Could anyone give a hint how to prove the convergence of the following sum?
$$\sum_n^\infty (-1)^n\frac{\sin^2 n}n$$ I tried writing it like this instead: $$\begin{align}\sum_{n=1}^N (-1)^n\sin^2 n &= \sum_{n=1}^N (-1)^{n+1} \frac{e^{2in}-2+e^{-2in}}{4}\\ & = \sum_{n=1}^N \frac{(-1)^{n+1}}{4}e^{2in} -2\sum_{n=1}^N \frac{(-1)^{n+1}}{4} +\sum_{n=1}^N \frac{(-1)^{n+1}}{4}e^{-2in} \end{align}$$
Set $a_n = \frac 1 n$. Set $b_n =(-1)^{n+1} \frac{e^{2in}}{4}$. Then $\sum_{n=1}^M b_n $ is a geometric sum, with quotient $-e^{2i}$.

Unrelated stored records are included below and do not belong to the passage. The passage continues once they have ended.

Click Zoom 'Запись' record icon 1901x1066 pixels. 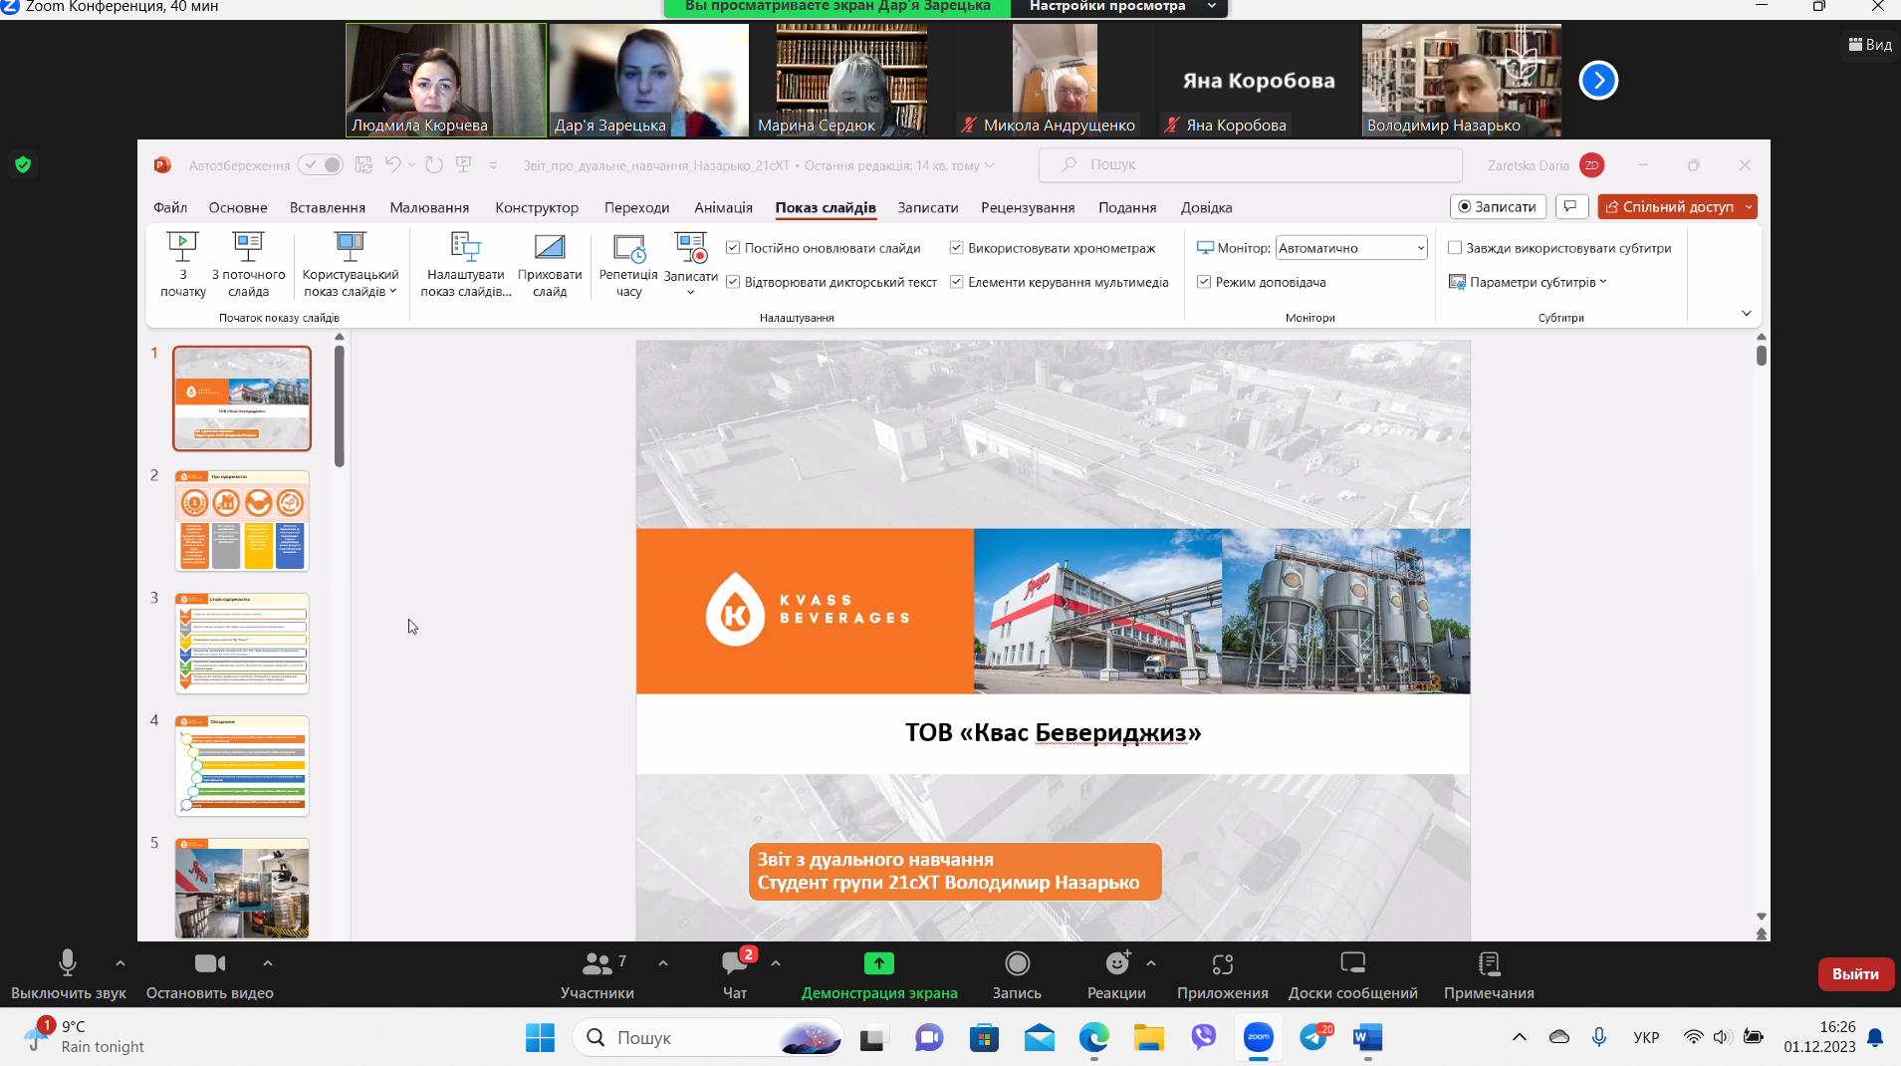[1017, 963]
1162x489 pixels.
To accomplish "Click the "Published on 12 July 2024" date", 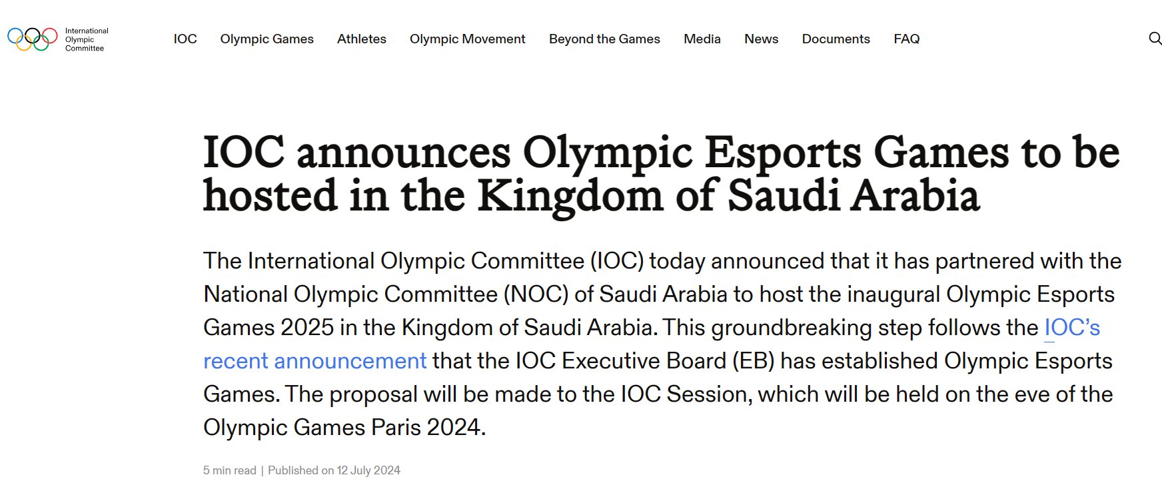I will pyautogui.click(x=334, y=470).
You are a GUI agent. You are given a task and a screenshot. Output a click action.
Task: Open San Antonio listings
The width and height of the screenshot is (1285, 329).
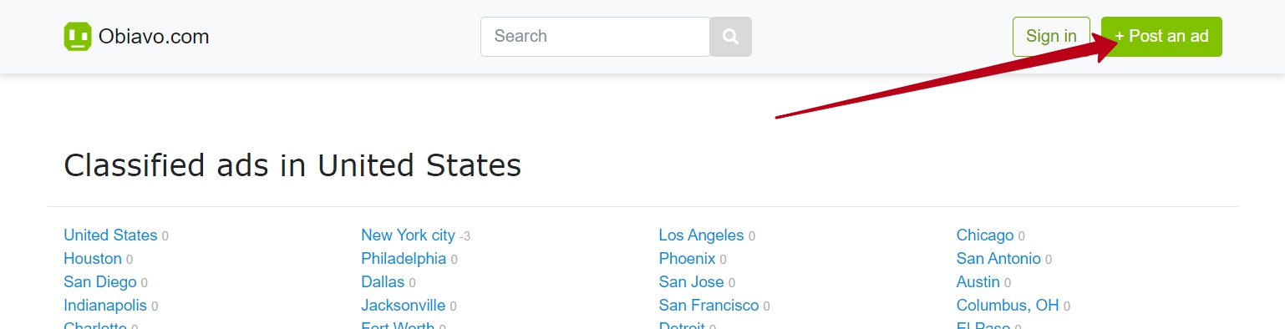tap(998, 259)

I know that can be evaluated as $\frac{e^{2i}}{4} \frac{(-1)^M e^{2iM}-1}{-e^{2i}-1}$. We see that $|\sum_{n=1}^M b_n|<2$ for all $M$. By Dirichlet's test $\sum a_n b_n$ converges. The remaining two series can be handled similarly.
BUT MY QUESTIONS :
Why: we can be evaluated as $\frac{e^{2i}}{4} \frac{(-1)^M e^{2iM}-1}{-e^{2i}-1}$ how to transcribe???? And how to show that $|\sum_{n=1}^M b_n|<2$ for all M ????????